Stored items
● ● ● ●

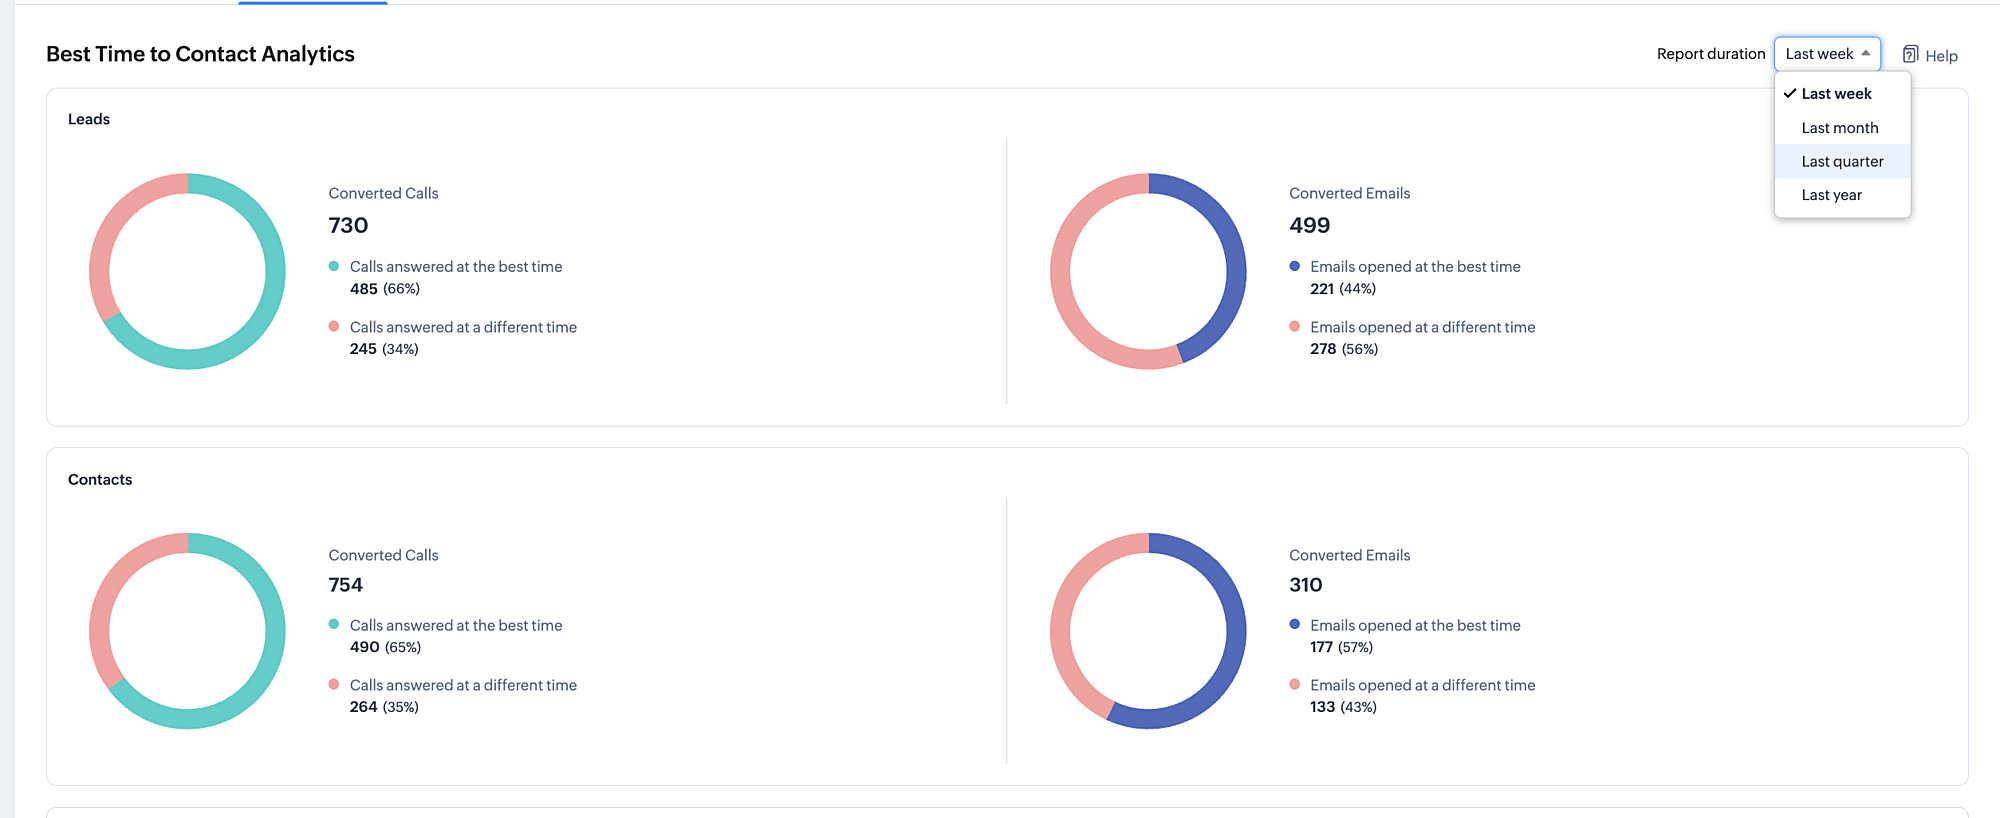Click the Contacts Converted Emails total 310

[1305, 585]
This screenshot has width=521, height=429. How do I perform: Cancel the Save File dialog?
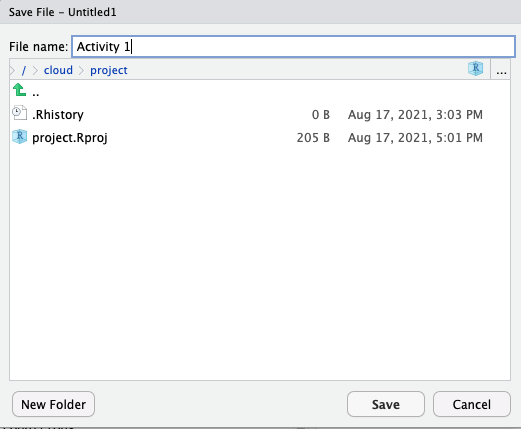(472, 404)
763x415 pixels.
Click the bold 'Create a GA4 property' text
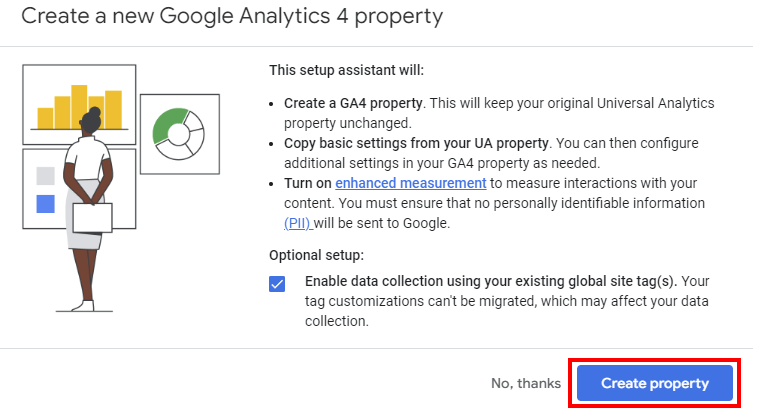coord(353,103)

● ● ● ●

Task requirements: Only the lines from the one containing "763x415 pixels." through the last line of the entries should be transcribed, exactly and with no pictures.

Answer area:
763x415 pixels.
Click the bold 'Create a GA4 property' text
coord(353,103)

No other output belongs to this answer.